Des robots humanoïdes rivalisent en Chine en faisant des lits d'hôtel et en livrant des colis en chambre

Des robots humanoïdes se sont mesurés dimanche à des tâches domestiques et hôtelières à Pékin, dans le cadre des épreuves à scénario des deuxièmes World Humanoid Robot Games (WHRG). Une compétition de service hôtelier s'est tenue au Beijing Continental Grand Hotel : les robots disposaient de 30 minutes pour transporter les bagages des clients jusqu'à leur chambre, réapprovisionner serviettes, chaussons et eau en bouteille, retirer le linge usagé et refaire les lits, la propreté du résultat comptant autant que le respect du délai, et le fonctionnement autonome étant mieux noté que la téléopération. Le même jour, une épreuve en bibliothèque testait la capacité des robots à collecter des livres retournés, les ranger et corriger les erreurs de classement en 30 minutes. Des épreuves domestiques notées sur 300 points couvraient le rangement d'un salon, le pliage de vêtements en chambre, et le lavage-étendage du linge en salle de bain et sur un balcon, avec une tâche surprise de livraison de colis déclenchée par commande vocale. Le barème pénalise collisions, objets lâchés et franchissements de zones interdites, et toute intervention humaine fait basculer le score en mode téléopéré, pondéré à 0,5. TianYi 2.0, du constructeur pékinois X-Humanoid, est un robot à roues dont le buste s'ajuste entre 130 et 165 cm, avec plus de deux heures d'autonomie sur batterie, fonctionnant sur la plateforme Huisi Kaiwu. AGILINK, filiale d'AgiBot détachée en janvier 2026, organise des épreuves de manipulation fine comme le tri de haricots ou le vissage. L'événement principal se déroule du 22 au 26 août à l'anneau de vitesse olympique de Pékin, avec 666 équipes et 2 056 robots venus de 16 pays.
Ce basculement vers des environnements réels et non standardisés, couloirs étroits, linge déformable, chariots chargés instables, marque une inflexion pour le secteur : au lieu d'évaluer la vitesse ou la force pure, ces épreuves testent la combinaison mécanique, algorithmes et adaptation à des scénarios variables, soit précisément ce qui sépare une démonstration scénarisée d'un déploiement commercial viable.

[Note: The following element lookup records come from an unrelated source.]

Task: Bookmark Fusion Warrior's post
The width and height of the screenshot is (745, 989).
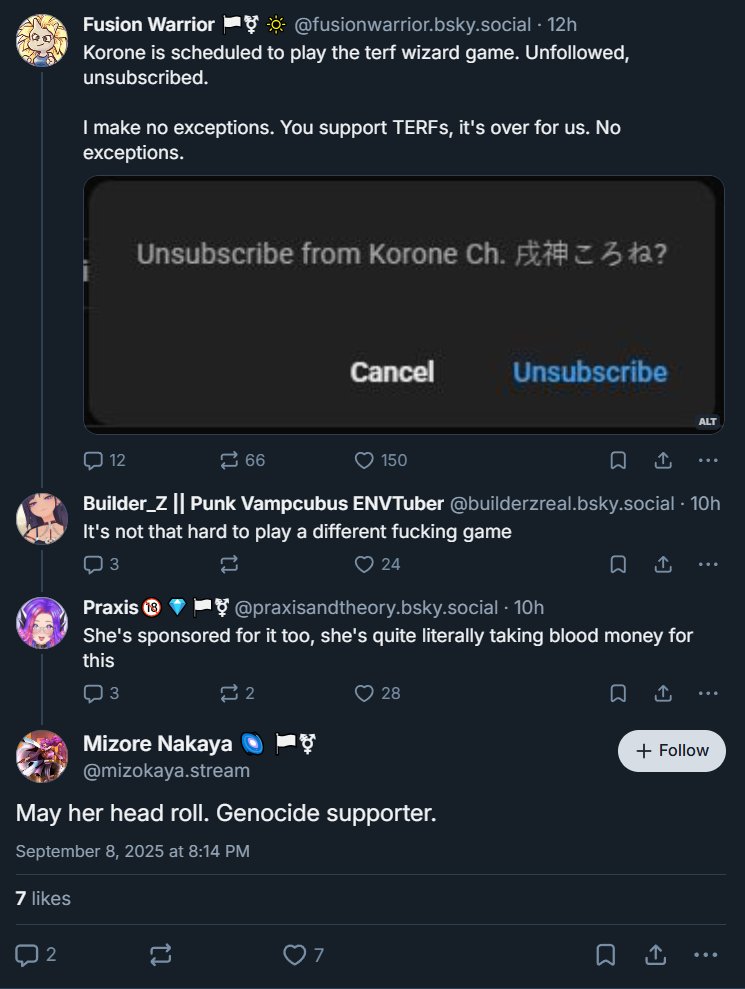Action: [x=618, y=460]
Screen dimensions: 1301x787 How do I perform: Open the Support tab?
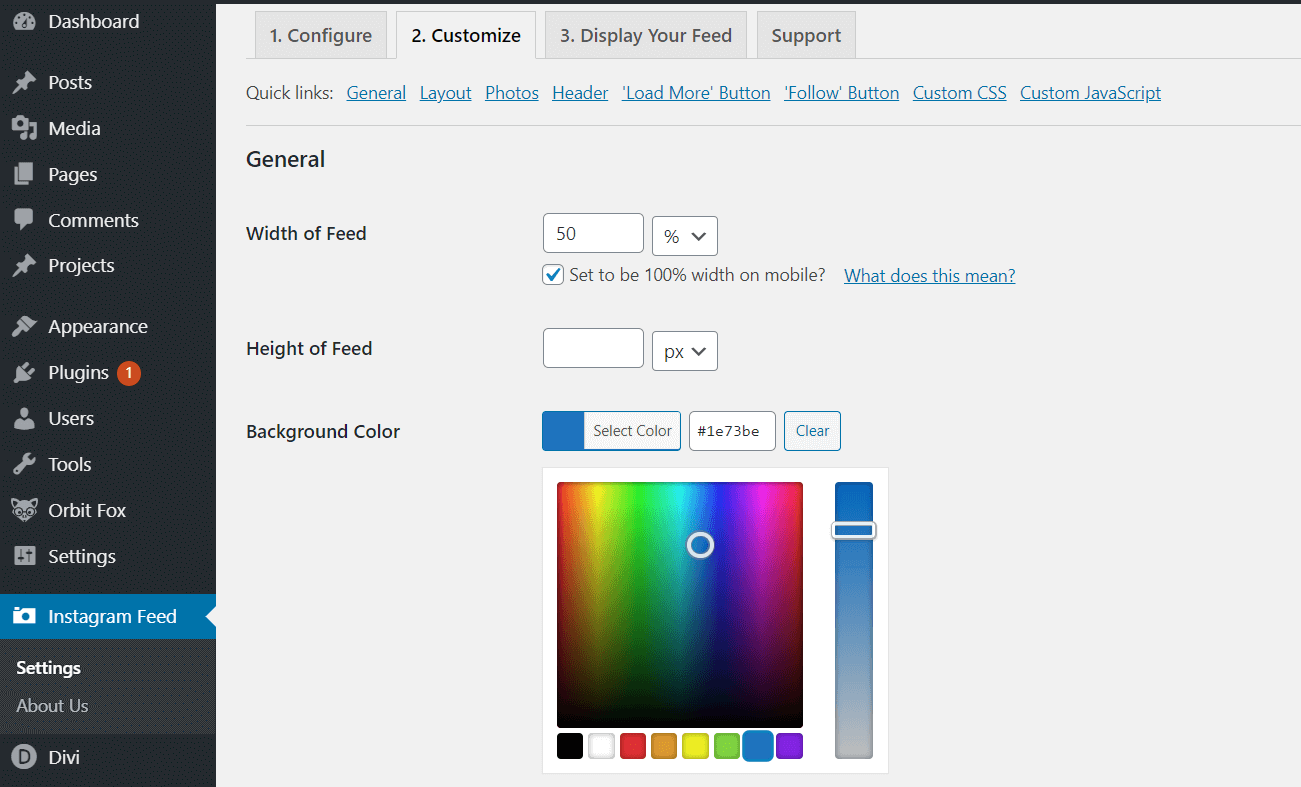click(x=806, y=34)
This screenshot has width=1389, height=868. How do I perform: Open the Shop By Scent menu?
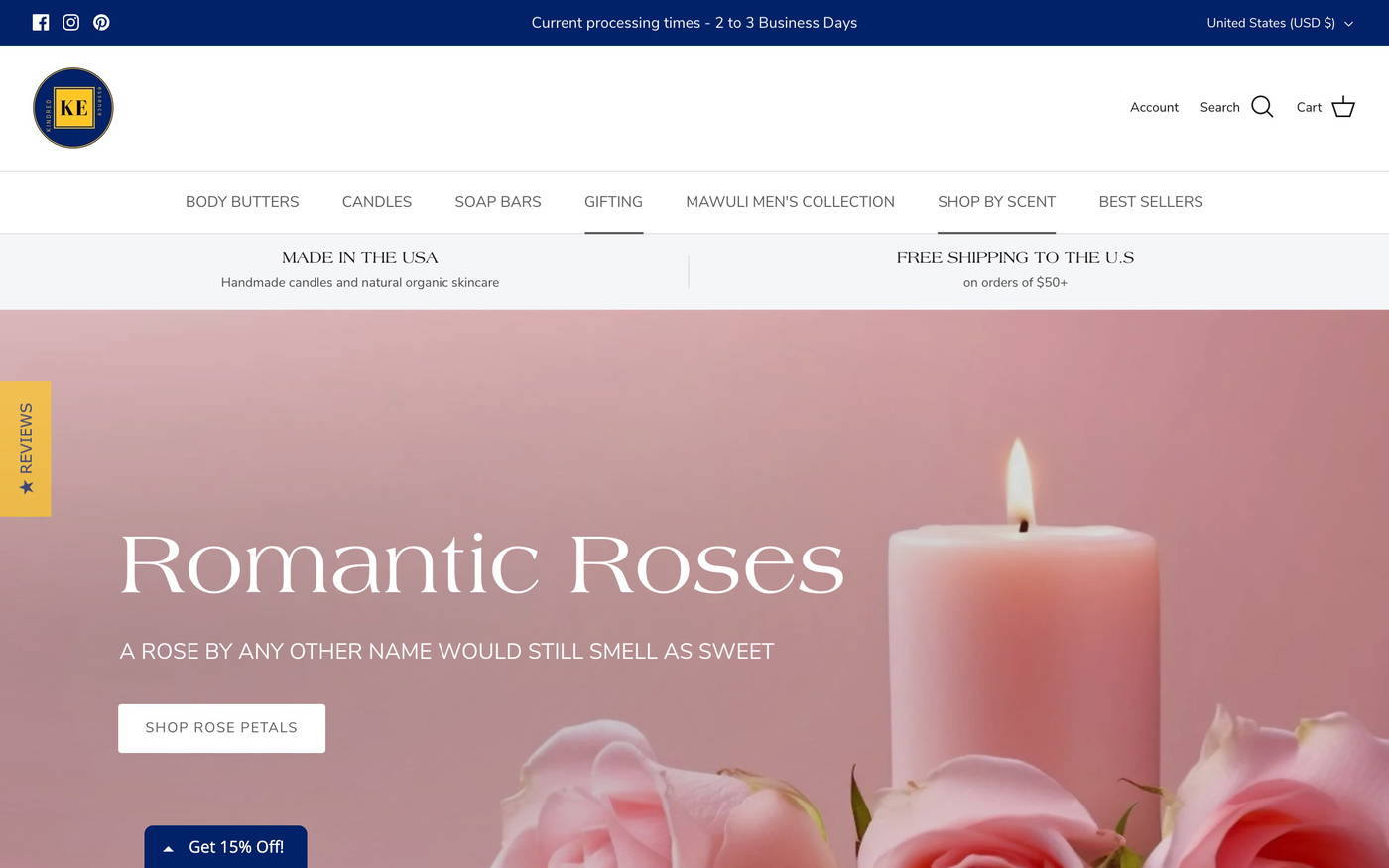[996, 202]
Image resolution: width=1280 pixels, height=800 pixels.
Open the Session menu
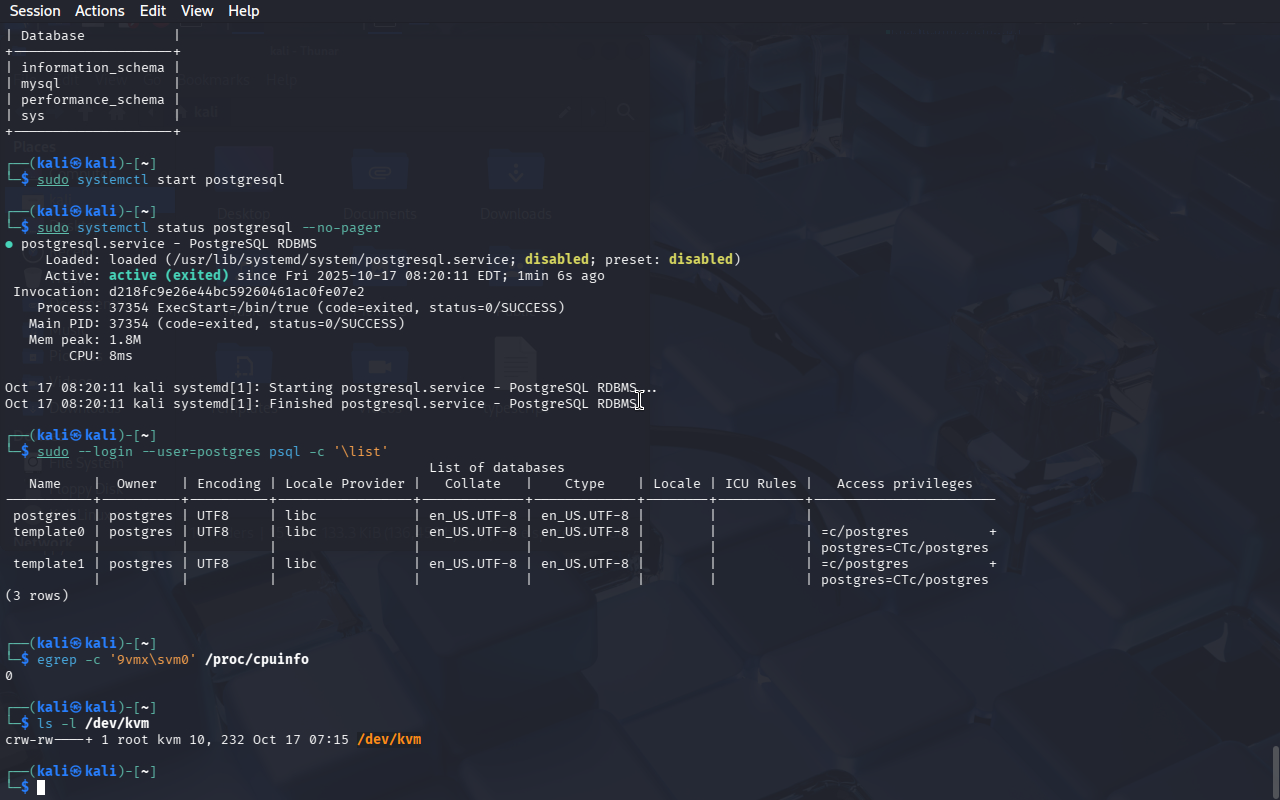click(x=35, y=11)
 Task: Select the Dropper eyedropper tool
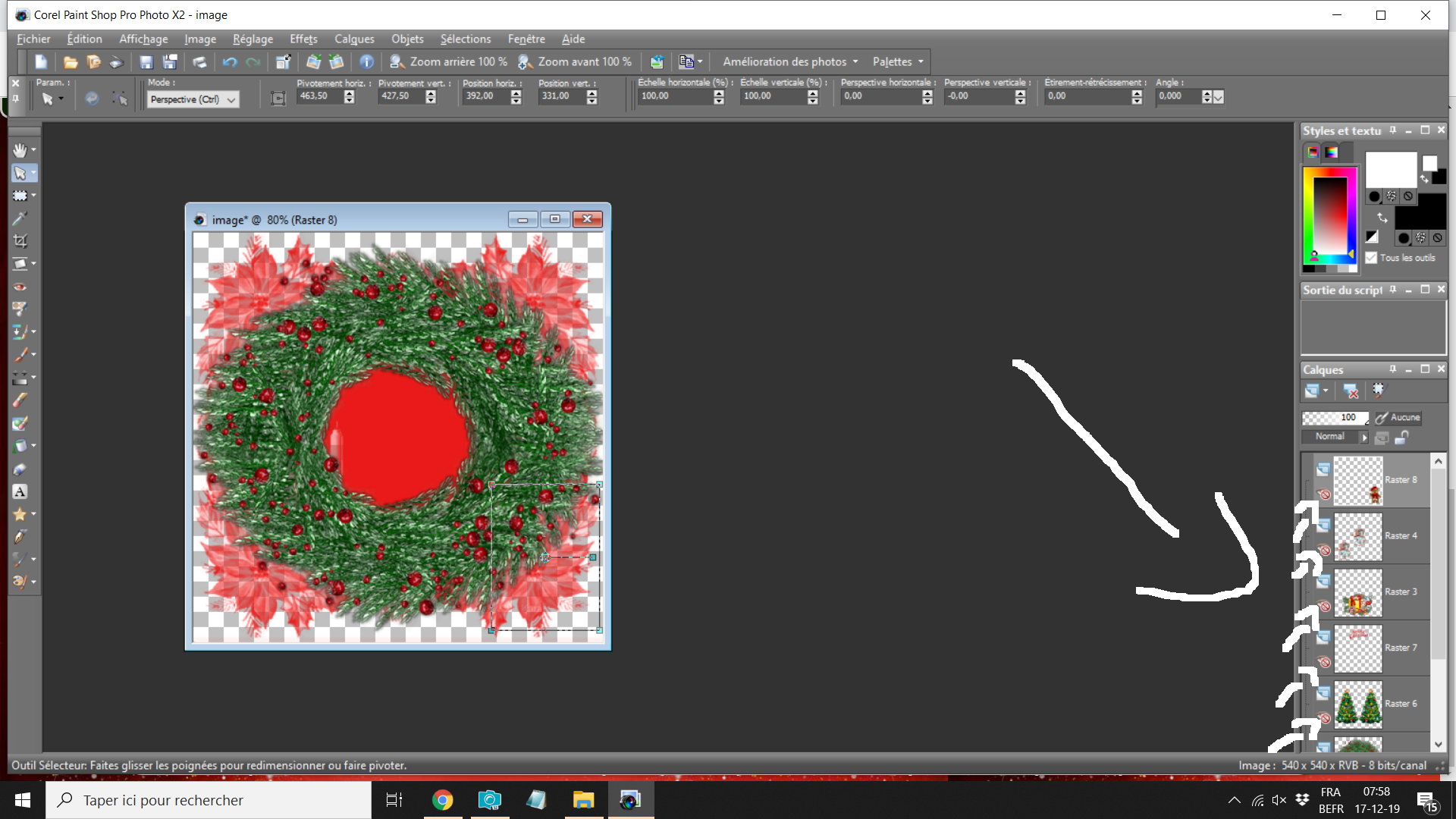(x=20, y=218)
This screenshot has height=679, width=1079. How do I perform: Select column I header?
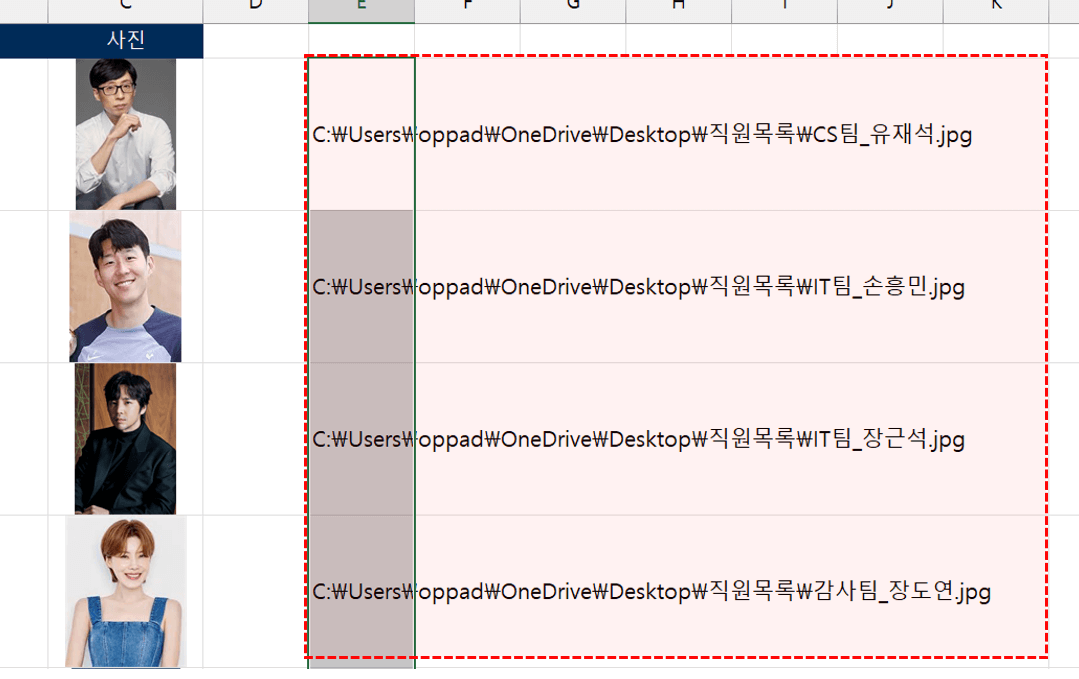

La pondération explicite en faveur de l'autonomie souligne un point sensible du secteur : la téléopération, encore largement utilisée, nécessite un opérateur humain et ne constitue pas une preuve d'utilité réelle. Il faut toutefois noter que ces épreuves restent des compétitions cadrées avec règles et temps limité, pas des déploiements commerciaux en conditions réelles ; le seuil "démonstration-grade" revendiqué par AGILINK reste une auto-évaluation à prendre avec prudence.
Ces WHRG s'inscrivent dans la deuxième édition d'un format lancé par la Chine pour accélérer sa filière robotique humanoïde, et coïncident avec l'ouverture cette semaine de la World Robot Conference à Pékin, concentrant en une semaine plusieurs vitrines du secteur chinois. Le paysage concurrentiel local oppose notamment X-Humanoid, avec sa gamme TianYi, à l'écosystème AgiBot/AGILINK, sur fond de compétition internationale plus large où les modèles vision-langage-action et les plateformes humanoïdes occidentales cherchent aussi à prouver leur passage du laboratoire au terrain. Aucun acteur français ou européen n'apparaît dans ces épreuves. La suite immédiate est le déroulement des épreuves à scénario, dont six événements en environnement réel et huit concours de manipulation fine à la main, jusqu'au 26 août.
Aucun acteur français ou européen ne participe à ces épreuves, ce qui illustre l'avance prise par la Chine sur l'évaluation de la polyvalence domestique et hôtelière des humanoïdes face à des acteurs européens comme Wandercraft ou Enchanted Tools.